Although the pinhole camera didn’t come into widespread use until the seventeenth century, its origins lie much further back in time. The fisrt surviving mention of it is in the work of the Chinese philosopher Mo-ti (470-390 BCE). The Greeks (Aristotle, Euclid and Theon of Alexandria) built on this, with Euclid’s ‘Optics’ suggesting that the camera obscura proved that light travelled in straight lines. Even so, it wasn’t until Al-Hazen proved that what was prjected through the pinhole was the (upended) image of what was on the other side of it that the idea really began to take off. Al-Hazen’s understanding of the principle behind the camera obscura allowed the first projection of an outdoor image onto a screen indoors.
The spread of Arab ideas and inventions took the camera obscura to Europe, where there is some evidence that it was being used to study solar eclipses as early as the thirteenth century. However, it’s in the area of drawing and fine art that the biggest controversy about the camera obscura lies. We know that by the early eighteenth century, small portable camera obscura were being used by amateur artists as well as by profressionals like Canaletto and Joshua Reynolds. The finely detailed drawings this equipment made possible can be clearly seen in Canaletto’s Venetian paintings. What really scandalised art critics and left some scientists sceptical was the idea (put forward by contemporary artist David Hockney and physicist Charles Falco), that the camera obscura had actually been in use in the art world from the mid fifteenth century onwards.
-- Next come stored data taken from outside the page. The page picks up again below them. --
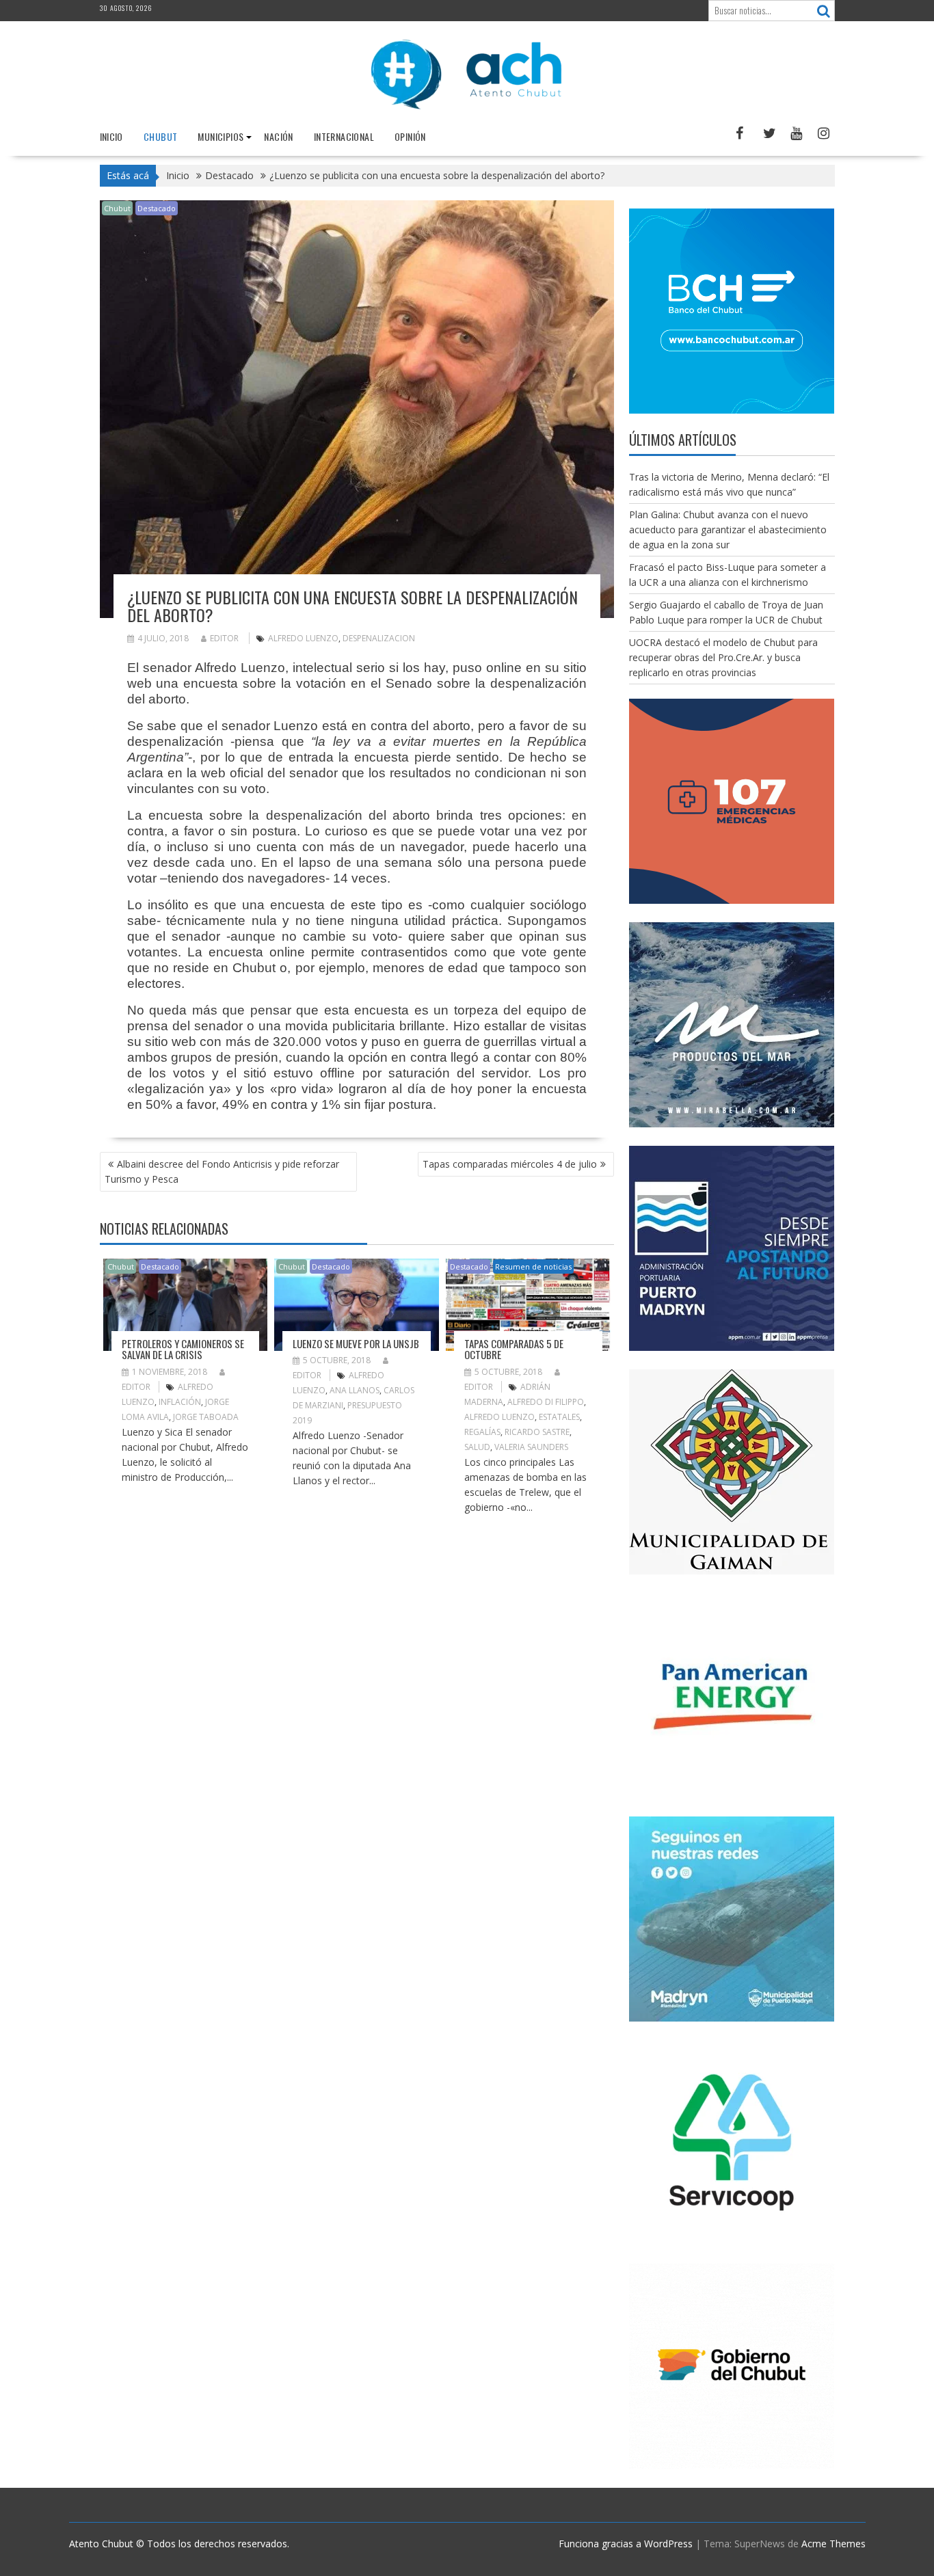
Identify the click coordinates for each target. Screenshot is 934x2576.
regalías (482, 1432)
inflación (180, 1402)
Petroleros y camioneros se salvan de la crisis (183, 1349)
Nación (278, 136)
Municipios (220, 136)
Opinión (410, 136)
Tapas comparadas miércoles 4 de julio (510, 1163)
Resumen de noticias (533, 1266)
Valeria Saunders (531, 1447)
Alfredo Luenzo (303, 638)
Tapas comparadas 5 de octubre (513, 1349)
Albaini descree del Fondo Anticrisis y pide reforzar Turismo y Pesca (222, 1171)
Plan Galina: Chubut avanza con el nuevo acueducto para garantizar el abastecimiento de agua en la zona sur (728, 529)
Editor (224, 638)
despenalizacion (379, 638)
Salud (477, 1447)
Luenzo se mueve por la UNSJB (356, 1343)
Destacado (156, 208)
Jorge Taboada (206, 1417)
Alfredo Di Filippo (545, 1402)
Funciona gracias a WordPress (626, 2543)
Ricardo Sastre (537, 1432)
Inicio (111, 136)
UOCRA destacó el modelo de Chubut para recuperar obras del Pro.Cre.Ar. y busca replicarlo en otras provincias (723, 657)
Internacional (344, 136)
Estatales (559, 1417)
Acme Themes (833, 2543)
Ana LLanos (354, 1390)
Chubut (160, 136)
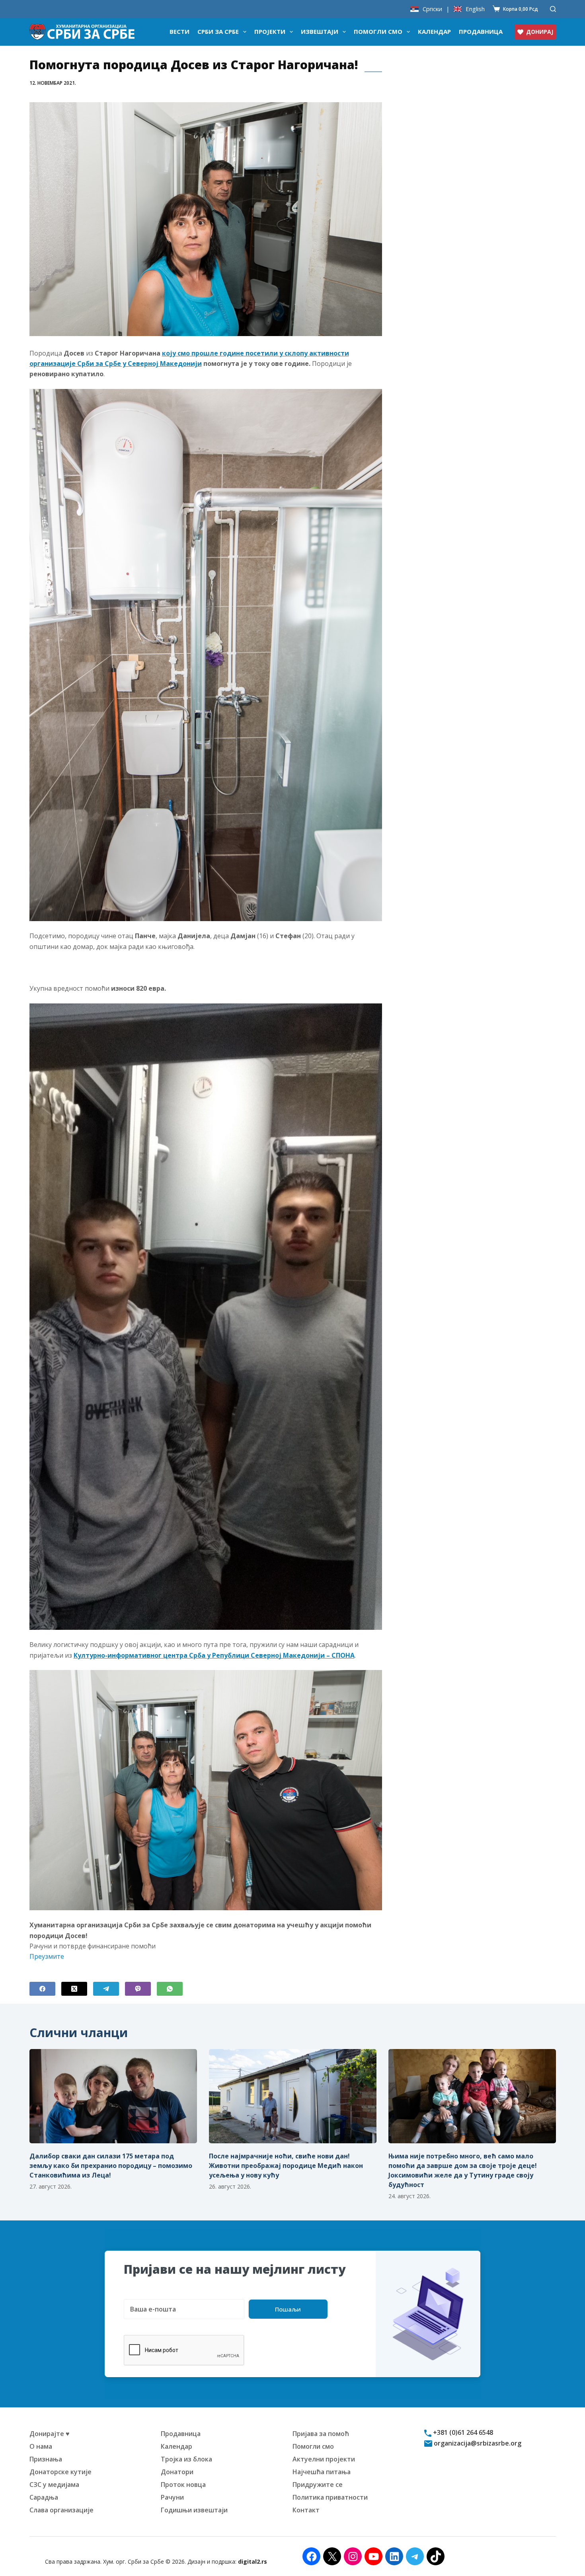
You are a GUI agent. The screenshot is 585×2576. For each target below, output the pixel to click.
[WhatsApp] (170, 1989)
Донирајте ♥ (49, 2433)
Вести (179, 31)
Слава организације (61, 2510)
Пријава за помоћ (320, 2433)
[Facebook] (42, 1989)
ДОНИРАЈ (539, 31)
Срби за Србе (218, 31)
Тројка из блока (186, 2459)
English (475, 9)
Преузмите (46, 1956)
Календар (434, 31)
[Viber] (138, 1989)
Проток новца (183, 2484)
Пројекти (269, 31)
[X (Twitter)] (74, 1989)
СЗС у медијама (54, 2484)
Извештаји (319, 31)
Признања (45, 2459)
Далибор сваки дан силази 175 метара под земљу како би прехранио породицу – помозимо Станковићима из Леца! (110, 2165)
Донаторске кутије (60, 2471)
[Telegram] (106, 1989)
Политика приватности (330, 2497)
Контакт (306, 2510)
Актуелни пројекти (323, 2459)
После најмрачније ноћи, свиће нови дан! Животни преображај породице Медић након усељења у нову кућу (286, 2165)
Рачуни (172, 2497)
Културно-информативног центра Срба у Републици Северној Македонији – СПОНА (214, 1655)
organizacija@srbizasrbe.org (476, 2443)
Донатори (177, 2471)
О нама (40, 2446)
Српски (432, 9)
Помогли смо (378, 31)
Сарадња (43, 2497)
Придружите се (317, 2484)
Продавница (481, 31)
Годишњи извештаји (194, 2510)
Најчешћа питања (321, 2471)
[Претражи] (553, 9)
The Hockney-Falco thesis generated a good deal of controversy (if not open hostility) from the art world. At the International Conference of Information Sciences in February 2007, Falco argued that the Arab scientist Ibn-al-Haytham’s eleventh century ‘Book of Optics’ had very likely influenced the use of optical aids by early Renaissance artists. at a later conference, Hockney cited Van Eyck’s ‘Arnolfi Wedding’ of 1434 as a prime example of this
Whilst other critics have questioned the scientific and conceptual ability of early Renaissance artists to understand and effectively use the techniques of image projections, this in no way detracts from the importance of this invention to modern life.